======== 제공된 목록 ========

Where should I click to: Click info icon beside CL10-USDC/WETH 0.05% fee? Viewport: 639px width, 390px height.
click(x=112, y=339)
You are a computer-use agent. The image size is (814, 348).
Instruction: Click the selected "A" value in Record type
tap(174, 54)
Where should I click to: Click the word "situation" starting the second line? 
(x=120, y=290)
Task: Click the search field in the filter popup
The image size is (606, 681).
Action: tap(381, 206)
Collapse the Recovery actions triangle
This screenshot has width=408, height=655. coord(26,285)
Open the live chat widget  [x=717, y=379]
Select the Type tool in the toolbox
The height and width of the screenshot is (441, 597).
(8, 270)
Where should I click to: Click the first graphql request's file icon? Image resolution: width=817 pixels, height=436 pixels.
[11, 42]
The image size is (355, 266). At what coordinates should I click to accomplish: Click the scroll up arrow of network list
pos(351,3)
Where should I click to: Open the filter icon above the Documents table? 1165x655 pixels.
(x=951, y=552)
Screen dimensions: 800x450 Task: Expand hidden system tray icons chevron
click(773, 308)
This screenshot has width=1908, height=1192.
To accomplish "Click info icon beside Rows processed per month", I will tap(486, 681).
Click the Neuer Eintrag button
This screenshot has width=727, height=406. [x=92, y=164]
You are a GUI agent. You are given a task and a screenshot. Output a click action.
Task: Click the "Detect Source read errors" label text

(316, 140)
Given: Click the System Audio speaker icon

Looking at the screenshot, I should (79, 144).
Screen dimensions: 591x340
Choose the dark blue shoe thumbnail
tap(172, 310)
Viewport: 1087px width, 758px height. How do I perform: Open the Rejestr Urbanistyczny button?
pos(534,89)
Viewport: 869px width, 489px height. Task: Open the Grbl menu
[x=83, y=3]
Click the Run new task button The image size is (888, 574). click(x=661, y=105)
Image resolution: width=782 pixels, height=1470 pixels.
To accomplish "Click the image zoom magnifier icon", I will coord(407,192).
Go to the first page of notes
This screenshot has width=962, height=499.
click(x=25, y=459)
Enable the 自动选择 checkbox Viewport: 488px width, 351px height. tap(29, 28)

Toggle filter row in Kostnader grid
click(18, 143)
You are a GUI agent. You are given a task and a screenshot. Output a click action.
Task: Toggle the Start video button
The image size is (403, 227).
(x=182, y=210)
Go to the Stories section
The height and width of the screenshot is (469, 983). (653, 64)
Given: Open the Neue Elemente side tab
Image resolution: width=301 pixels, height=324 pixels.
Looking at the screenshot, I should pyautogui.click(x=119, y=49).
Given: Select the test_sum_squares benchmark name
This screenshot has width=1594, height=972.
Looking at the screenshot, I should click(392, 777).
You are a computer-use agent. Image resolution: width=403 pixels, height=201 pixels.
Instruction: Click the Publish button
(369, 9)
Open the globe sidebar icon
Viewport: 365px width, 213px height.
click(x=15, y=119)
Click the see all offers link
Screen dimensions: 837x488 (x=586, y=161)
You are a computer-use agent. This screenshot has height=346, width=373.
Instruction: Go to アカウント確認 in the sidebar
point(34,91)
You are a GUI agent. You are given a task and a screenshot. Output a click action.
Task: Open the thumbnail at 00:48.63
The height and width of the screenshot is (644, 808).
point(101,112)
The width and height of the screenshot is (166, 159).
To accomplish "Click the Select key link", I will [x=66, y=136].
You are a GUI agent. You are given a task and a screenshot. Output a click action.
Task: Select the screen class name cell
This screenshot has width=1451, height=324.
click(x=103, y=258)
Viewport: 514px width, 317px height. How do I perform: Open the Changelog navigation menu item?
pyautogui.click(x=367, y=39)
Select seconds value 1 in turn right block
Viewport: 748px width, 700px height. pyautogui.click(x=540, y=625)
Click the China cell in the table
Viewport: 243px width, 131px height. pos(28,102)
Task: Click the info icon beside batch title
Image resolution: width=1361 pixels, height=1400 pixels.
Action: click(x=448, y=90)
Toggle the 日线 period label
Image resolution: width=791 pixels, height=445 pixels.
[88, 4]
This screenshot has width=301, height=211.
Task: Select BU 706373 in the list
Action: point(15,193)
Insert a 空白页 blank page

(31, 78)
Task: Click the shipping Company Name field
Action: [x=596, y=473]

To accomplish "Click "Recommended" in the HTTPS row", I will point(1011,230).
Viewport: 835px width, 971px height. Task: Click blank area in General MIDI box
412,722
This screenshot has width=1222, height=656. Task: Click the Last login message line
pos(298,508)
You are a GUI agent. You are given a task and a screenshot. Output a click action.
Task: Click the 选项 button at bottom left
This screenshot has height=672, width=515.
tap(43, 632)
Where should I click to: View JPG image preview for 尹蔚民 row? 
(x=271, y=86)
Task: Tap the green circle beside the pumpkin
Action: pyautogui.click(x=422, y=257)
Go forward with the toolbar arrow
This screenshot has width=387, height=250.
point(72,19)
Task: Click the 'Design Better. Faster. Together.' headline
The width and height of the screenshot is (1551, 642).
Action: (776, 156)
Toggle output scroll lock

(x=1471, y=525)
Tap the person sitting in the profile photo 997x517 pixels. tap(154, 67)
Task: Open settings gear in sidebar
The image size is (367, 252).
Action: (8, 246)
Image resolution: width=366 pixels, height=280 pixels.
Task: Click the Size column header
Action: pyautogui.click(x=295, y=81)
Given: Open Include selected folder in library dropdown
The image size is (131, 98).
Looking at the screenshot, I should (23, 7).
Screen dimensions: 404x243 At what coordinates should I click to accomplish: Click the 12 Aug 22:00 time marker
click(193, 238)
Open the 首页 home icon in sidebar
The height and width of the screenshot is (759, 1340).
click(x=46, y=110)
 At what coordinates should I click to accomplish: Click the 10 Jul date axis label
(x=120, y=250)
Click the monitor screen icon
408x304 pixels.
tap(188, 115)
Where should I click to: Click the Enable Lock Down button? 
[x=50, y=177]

========

과제 |
위 목록에서 "Image resolution: width=782" 문구가 있는 줄부터 "click(18, 143)" 문구가 있는 줄까지, 양 끝 줄을 포함해 모든 줄을 옮겨 적으세요. 이때 답에 나온 좌표 숫자마다 33을 더하세요.

답 |
Image resolution: width=782 pixels, height=1470 pixels.
To accomplish "Click the image zoom magnifier icon", I will coord(440,225).
Go to the first page of notes
This screenshot has width=962, height=499.
click(x=58, y=492)
Enable the 自动选择 checkbox Viewport: 488px width, 351px height. tap(62, 61)

Toggle filter row in Kostnader grid
click(51, 176)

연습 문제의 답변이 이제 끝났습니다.